Author Christie Tate on her inspiration for writing a memoir. Story By: Christie Tate

“I’d love to write a memoir, but the only thing extraordinary that’s happened to me is group therapy.” I said this over and over as I read Cheryl Strayed’s “Wild” in 2012. I felt called to write, but I forced myself to stick with fiction since I was a nobody who’d never trekked anywhere except to my therapist’s office three times a week.

The novel I was working at the time offered an early clue: The protagonist was a lonely, hard-working young attorney who ended up representing her former therapist in a malpractice lawsuit. I strained to write a story that showed how a therapist could transform a person’s life, which I knew first-hand was true. When I couldn’t figure out how to end the novel, I slapped on a scene where the young attorney and her therapist slept together at the end of the trial. There was telling when there should have been showing, and there were things I showed that should never be depicted. Worst of all, Dr. Rosen made me bring the scene into group and read it out loud. The laughter and visible cringing of my group mates nearly turned me off writing altogether.

But I kept returning to Wild. I loved Strayed’s grit and her humility. I loved that she set out on an arduous months-long hike woefully ill-prepared. She was my kind of hero: flawed, honest, and vulnerable. Best of all, she kept going. Mile after mile, one foot in front of the other. If I ever wrote a book, I proclaimed, I’d want to have all of those factors in the mix. For years, I was so focused on her setting and the facts of her actual journey on the Pacific Coast Trail that I couldn’t see all the ways that my expeditions to therapy were just as transformative. And then one day I could see it–the arc of the book that would become “Group”.
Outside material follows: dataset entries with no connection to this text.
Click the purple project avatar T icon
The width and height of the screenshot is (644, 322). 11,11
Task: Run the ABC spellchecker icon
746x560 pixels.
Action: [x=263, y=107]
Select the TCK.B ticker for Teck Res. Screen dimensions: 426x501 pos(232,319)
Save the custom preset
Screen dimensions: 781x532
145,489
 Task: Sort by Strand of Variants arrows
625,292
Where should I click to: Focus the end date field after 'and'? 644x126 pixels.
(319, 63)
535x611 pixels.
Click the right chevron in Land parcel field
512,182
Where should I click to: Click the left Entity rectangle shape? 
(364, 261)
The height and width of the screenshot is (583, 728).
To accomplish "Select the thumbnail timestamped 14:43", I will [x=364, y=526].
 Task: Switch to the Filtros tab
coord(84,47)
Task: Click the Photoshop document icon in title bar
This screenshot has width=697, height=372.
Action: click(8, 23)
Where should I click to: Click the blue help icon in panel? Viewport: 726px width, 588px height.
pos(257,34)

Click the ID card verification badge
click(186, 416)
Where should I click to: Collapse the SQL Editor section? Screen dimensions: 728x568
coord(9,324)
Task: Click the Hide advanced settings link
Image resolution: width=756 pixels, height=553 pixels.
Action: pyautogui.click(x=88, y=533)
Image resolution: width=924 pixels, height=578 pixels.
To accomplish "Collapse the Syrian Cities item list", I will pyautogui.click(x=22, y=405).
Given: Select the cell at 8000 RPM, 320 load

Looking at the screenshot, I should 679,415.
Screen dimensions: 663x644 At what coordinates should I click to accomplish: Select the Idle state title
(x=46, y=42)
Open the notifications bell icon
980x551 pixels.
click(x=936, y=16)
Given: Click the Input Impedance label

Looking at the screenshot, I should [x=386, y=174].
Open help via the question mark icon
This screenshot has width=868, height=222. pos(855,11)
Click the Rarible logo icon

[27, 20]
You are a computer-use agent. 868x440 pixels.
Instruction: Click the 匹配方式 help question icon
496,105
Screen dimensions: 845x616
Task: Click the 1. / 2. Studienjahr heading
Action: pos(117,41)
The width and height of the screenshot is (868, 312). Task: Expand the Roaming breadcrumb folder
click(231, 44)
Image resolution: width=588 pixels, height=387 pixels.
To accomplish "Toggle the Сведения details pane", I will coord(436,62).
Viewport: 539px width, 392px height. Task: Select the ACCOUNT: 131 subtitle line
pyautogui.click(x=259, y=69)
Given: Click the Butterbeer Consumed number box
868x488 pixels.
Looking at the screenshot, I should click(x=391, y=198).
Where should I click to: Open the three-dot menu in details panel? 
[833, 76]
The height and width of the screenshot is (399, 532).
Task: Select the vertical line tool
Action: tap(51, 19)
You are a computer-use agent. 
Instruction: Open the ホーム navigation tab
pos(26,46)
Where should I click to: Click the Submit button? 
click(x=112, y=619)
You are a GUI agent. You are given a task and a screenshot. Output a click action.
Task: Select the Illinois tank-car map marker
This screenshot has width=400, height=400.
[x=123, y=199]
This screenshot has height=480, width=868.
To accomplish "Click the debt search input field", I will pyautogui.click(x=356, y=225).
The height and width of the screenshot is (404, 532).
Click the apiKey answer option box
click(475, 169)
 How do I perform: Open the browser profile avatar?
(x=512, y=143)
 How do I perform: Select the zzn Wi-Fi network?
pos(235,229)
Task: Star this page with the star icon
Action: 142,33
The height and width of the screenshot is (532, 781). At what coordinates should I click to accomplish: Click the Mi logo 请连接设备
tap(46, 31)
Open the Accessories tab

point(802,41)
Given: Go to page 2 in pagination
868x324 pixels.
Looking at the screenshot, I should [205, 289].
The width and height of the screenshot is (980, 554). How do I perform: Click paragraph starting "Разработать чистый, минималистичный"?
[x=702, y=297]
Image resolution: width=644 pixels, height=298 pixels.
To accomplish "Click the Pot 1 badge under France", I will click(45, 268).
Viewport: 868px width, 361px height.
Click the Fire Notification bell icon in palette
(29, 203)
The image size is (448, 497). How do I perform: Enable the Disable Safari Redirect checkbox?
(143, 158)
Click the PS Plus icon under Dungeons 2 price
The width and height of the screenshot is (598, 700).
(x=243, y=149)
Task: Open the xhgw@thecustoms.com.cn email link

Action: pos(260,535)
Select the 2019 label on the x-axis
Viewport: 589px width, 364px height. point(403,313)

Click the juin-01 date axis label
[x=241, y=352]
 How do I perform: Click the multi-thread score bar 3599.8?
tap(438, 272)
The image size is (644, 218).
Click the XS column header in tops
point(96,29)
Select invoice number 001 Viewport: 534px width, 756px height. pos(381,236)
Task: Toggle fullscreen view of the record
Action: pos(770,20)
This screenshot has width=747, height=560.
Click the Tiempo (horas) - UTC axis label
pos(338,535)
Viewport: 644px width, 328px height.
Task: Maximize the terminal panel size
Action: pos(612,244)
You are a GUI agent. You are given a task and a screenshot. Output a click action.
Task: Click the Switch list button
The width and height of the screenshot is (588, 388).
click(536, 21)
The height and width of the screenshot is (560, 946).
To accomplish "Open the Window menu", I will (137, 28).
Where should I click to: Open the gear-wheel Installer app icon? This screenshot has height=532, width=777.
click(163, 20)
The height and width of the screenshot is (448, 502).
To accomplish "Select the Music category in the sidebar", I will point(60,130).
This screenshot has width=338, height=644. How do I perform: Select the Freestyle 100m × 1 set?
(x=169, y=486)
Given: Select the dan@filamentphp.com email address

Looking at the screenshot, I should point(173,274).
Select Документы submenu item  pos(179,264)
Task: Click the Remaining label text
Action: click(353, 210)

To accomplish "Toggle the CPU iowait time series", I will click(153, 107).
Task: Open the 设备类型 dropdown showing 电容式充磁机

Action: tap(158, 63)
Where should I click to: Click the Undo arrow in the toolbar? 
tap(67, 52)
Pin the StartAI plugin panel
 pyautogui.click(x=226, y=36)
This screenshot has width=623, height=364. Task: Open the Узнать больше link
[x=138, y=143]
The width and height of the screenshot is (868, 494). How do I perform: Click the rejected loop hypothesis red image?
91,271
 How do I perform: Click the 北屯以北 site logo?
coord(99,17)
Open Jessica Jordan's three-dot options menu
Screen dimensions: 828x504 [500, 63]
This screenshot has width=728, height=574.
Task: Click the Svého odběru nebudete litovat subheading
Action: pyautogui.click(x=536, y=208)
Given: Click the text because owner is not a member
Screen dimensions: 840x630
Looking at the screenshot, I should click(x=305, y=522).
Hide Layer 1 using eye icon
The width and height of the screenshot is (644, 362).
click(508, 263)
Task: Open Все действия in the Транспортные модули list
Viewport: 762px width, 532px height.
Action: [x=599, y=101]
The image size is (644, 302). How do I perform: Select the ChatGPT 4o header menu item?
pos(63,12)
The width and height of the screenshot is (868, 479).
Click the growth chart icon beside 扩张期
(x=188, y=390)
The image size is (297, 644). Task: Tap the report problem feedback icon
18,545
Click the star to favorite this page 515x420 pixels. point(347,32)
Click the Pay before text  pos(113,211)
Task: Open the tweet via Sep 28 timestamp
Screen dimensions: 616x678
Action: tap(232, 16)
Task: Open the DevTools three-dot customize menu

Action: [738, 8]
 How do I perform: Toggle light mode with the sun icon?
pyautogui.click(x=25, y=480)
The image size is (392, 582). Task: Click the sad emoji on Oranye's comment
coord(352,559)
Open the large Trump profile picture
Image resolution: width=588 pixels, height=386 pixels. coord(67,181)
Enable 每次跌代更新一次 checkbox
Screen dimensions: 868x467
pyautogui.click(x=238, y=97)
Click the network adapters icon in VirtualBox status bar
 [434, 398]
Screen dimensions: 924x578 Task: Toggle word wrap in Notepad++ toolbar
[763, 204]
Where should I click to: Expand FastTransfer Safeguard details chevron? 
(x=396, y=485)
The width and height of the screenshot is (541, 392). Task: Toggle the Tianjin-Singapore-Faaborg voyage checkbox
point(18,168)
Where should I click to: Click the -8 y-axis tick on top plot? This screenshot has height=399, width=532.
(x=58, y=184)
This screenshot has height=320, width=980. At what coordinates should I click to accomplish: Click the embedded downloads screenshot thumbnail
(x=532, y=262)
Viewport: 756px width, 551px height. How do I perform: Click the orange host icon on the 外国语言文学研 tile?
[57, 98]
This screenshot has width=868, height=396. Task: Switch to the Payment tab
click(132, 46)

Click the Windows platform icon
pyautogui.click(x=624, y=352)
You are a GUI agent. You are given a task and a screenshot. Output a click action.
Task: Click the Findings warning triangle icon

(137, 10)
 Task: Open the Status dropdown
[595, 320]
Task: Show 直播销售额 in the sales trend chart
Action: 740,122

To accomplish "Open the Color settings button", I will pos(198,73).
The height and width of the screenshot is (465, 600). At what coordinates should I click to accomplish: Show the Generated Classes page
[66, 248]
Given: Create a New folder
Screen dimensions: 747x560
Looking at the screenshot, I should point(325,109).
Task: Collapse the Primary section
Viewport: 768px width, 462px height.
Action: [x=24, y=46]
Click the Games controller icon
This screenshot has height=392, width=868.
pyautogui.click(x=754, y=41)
I recalled the depression baking into my psyche that hot, heavy summer when I first called Dr. Rosen. I remembered the outfits I wore during my first three introductory sessions and the surprising things the strange man who would become my long-term therapist said to me. It was easy to summon the sharp sensations I felt during my very first group session—fear, shame, exhilaration. I thought of all the terrain I crossed to become a woman who could attach to other people and have intimate relationships. The mountain of my secret, shameful disordered eating. The valley of the trauma I’d buried years earlier. The desolate plains of my dating life. Of course along the way, there were my group mates as fellow travelers, and Dr. Rosen as our unorthodox guide.

I came to realize that not all journeys of transformation require a backpack and hiking boots. With “Wild” as my north star, I found my way to “Group”.